§ **Written instruction**
Filter the material below, keeping only the lines that contain the string "height", and copy each one.

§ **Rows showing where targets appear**
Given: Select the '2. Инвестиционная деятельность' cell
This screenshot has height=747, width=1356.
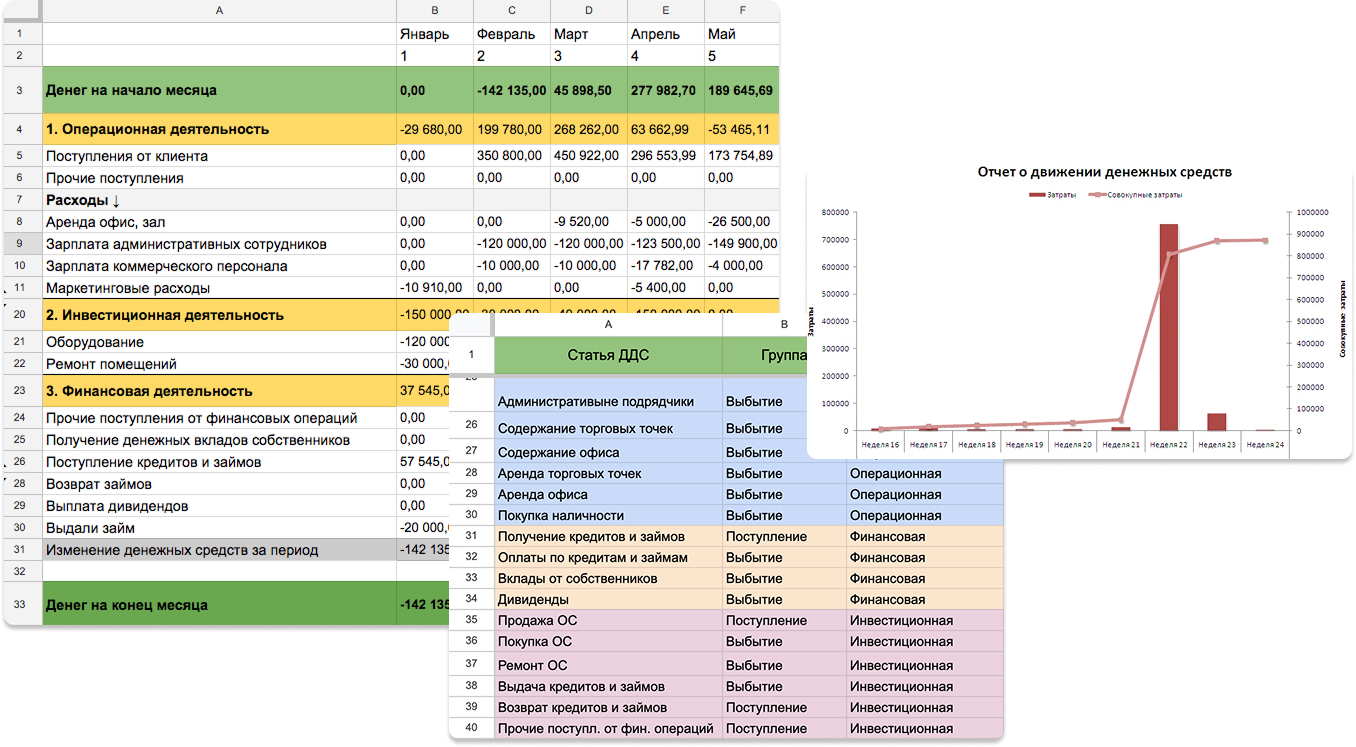Looking at the screenshot, I should [x=219, y=315].
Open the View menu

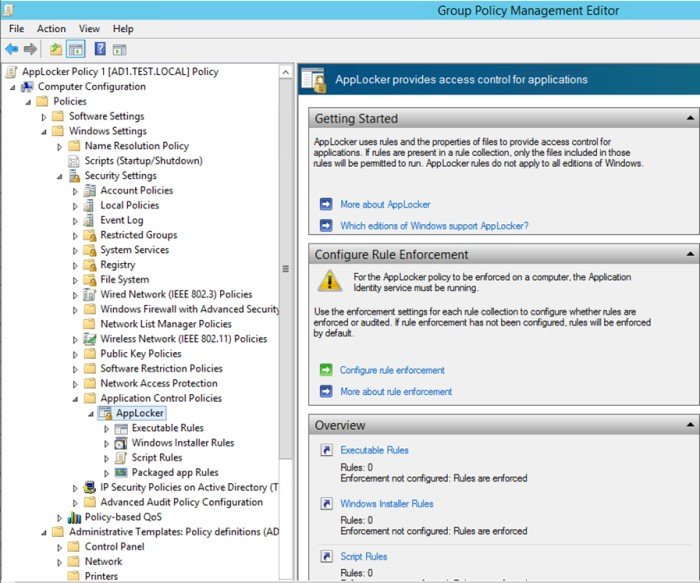pos(89,29)
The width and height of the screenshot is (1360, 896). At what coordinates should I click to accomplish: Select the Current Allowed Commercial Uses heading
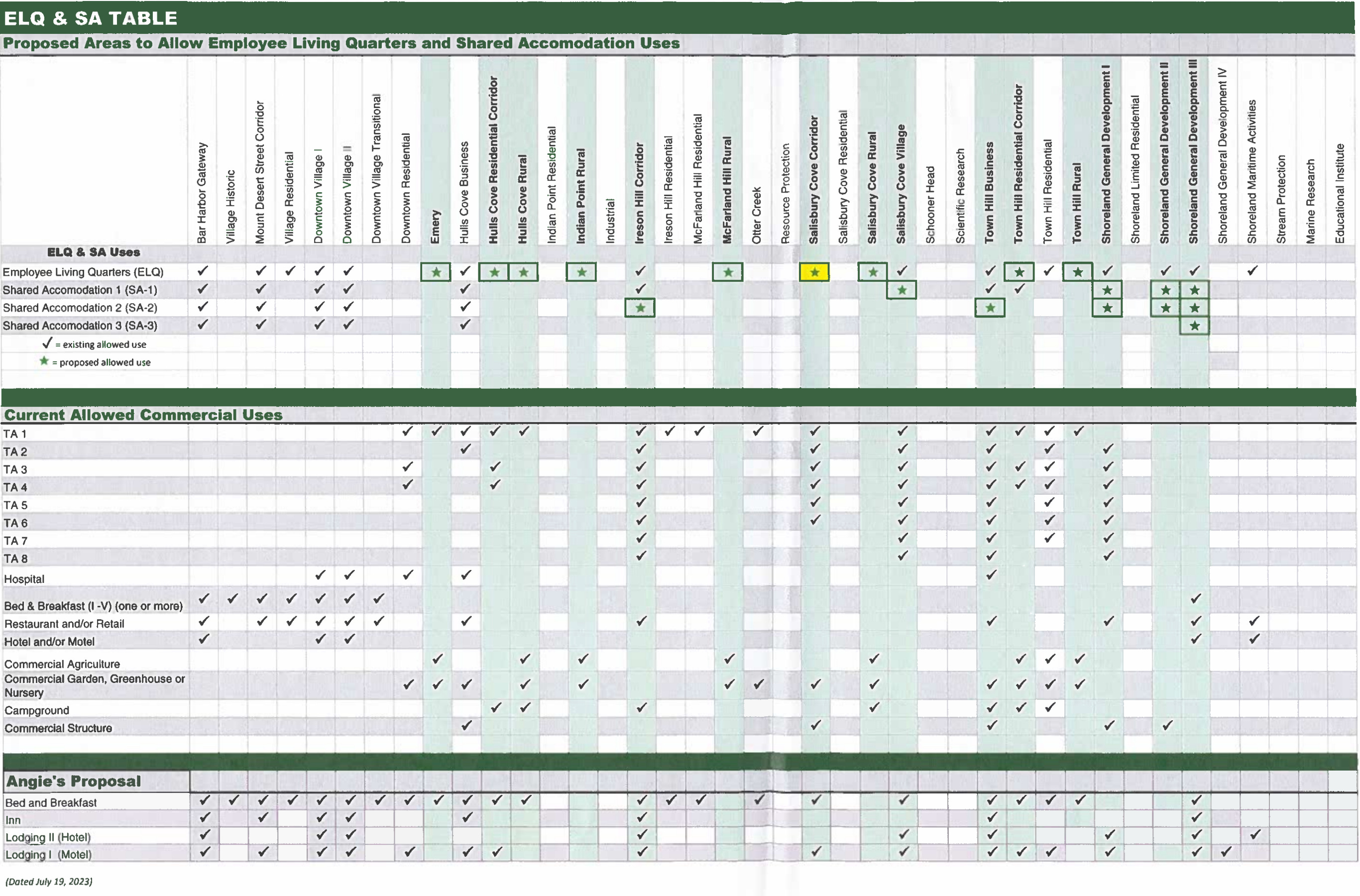(143, 415)
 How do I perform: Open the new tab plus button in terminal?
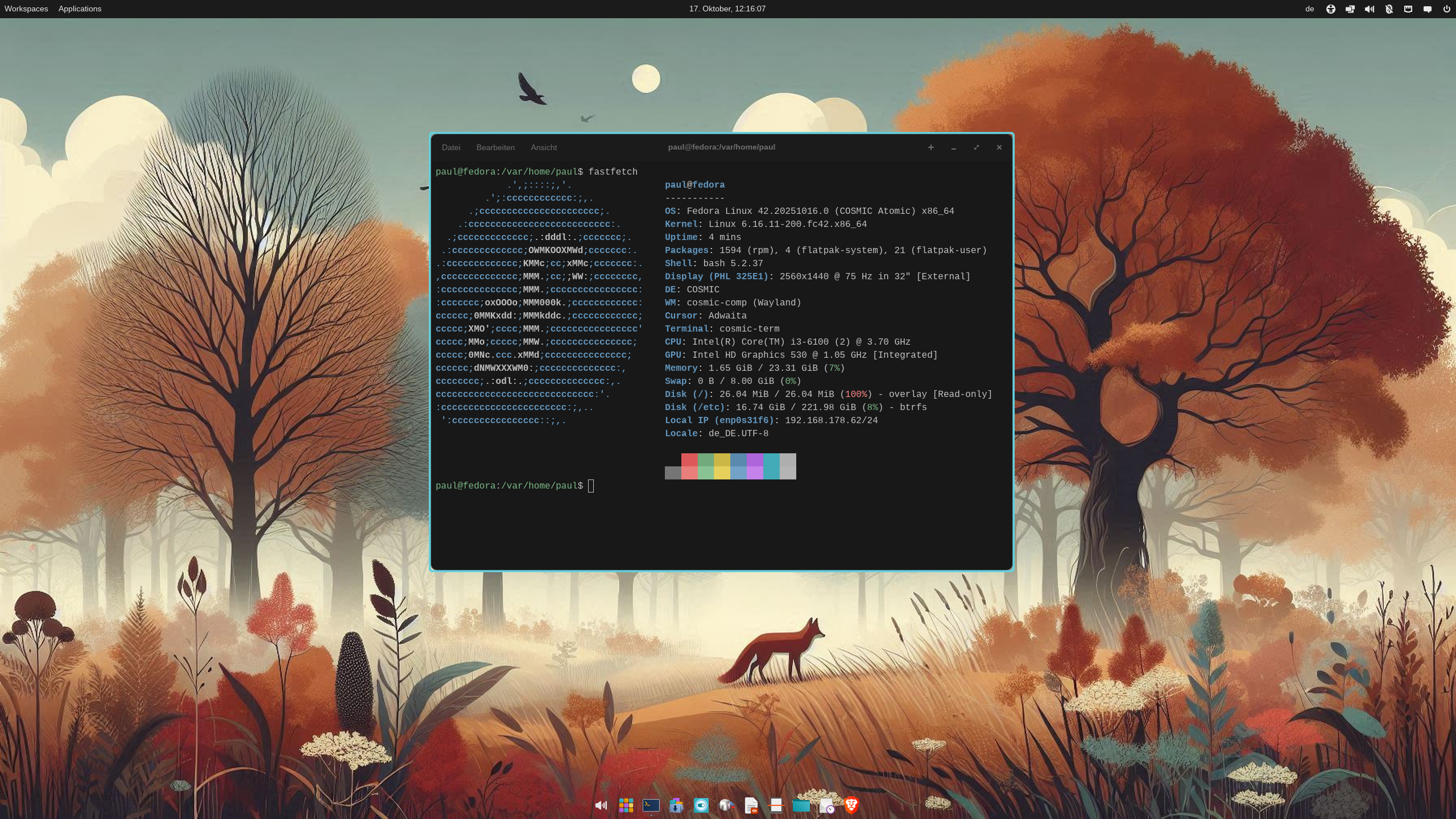click(x=931, y=147)
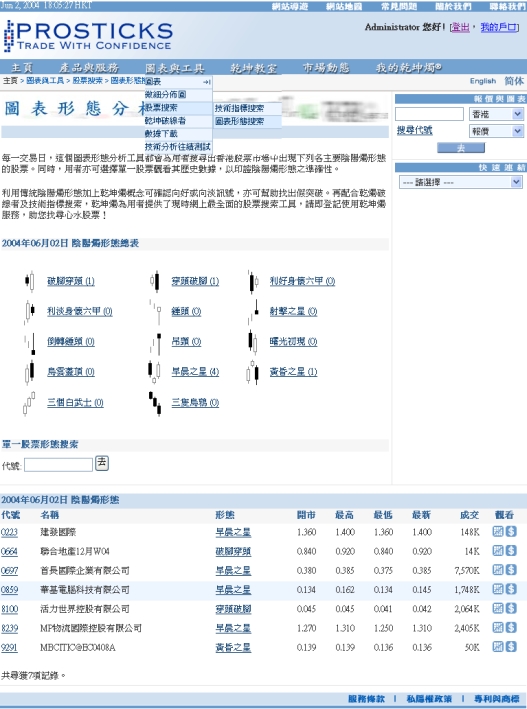Expand the 香港 market dropdown
Screen dimensions: 527x709
tap(496, 114)
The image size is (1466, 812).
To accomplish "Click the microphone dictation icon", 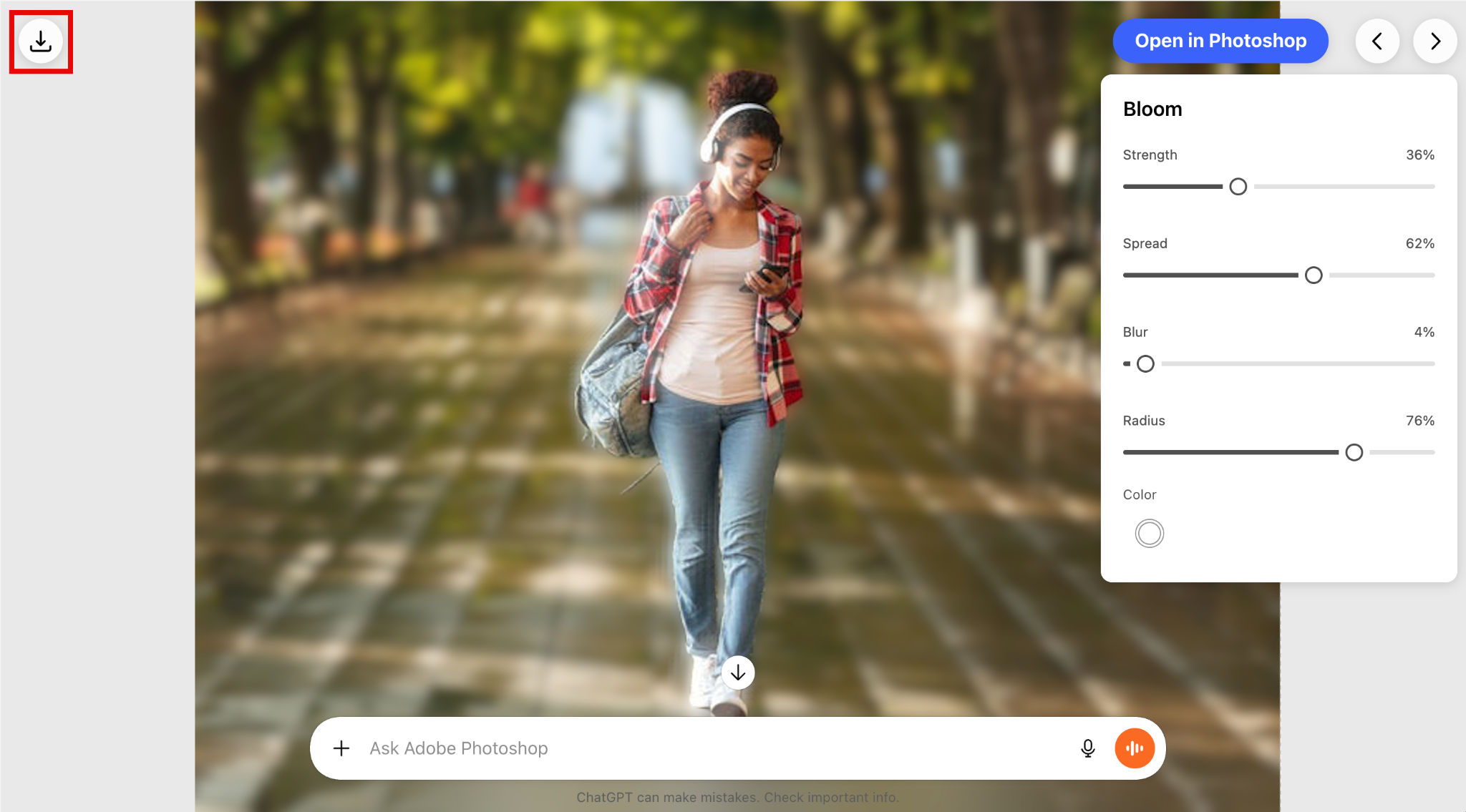I will click(x=1087, y=748).
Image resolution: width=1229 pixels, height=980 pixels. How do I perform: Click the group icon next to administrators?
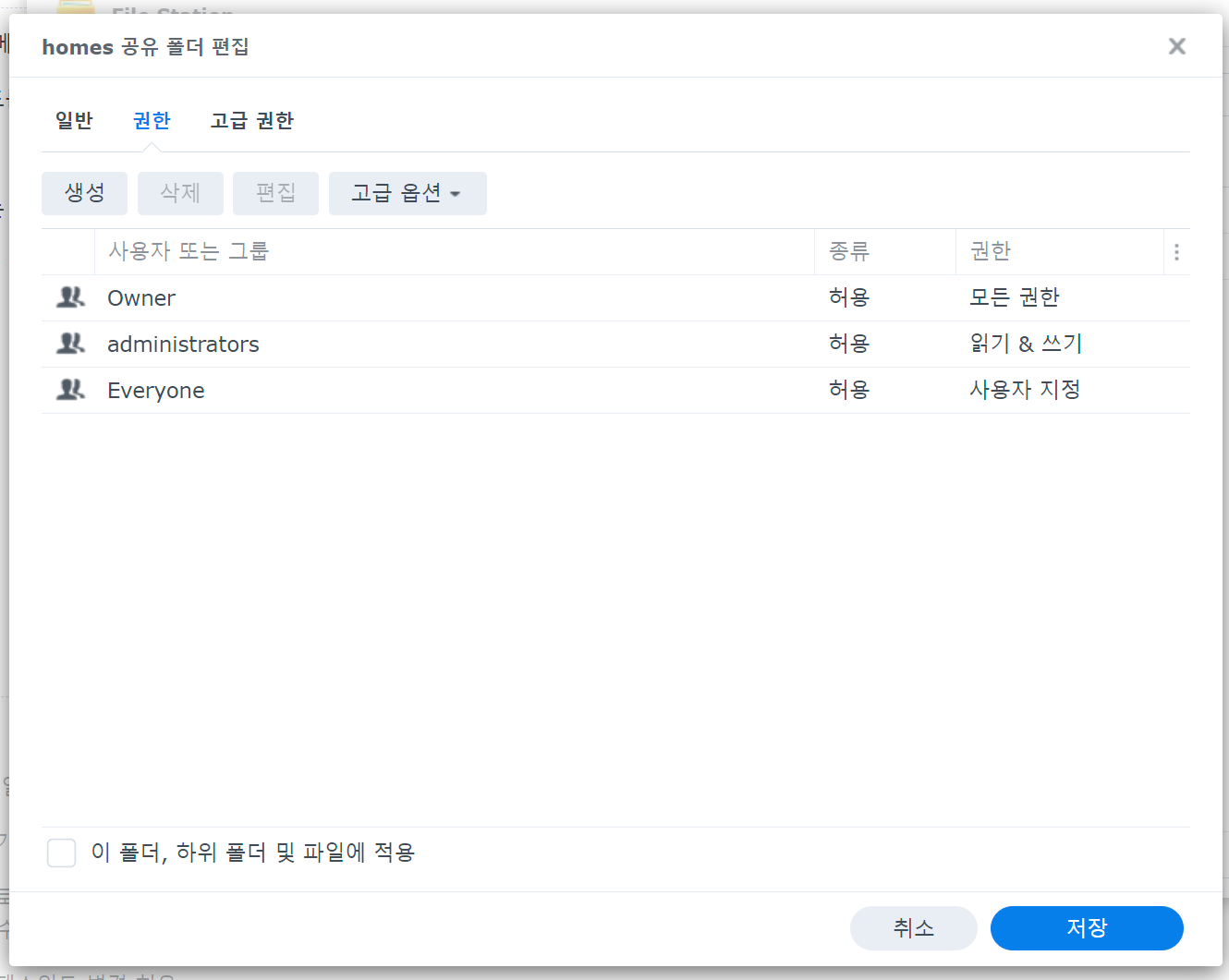pos(70,344)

§ **Solution for this exercise**
This screenshot has height=747, width=1356.
The width and height of the screenshot is (1360, 896). At what coordinates should I click to accomplish: Select the Current Allowed Commercial Uses heading
Image resolution: width=1229 pixels, height=980 pixels. How do I perform: Click the group icon next to administrators?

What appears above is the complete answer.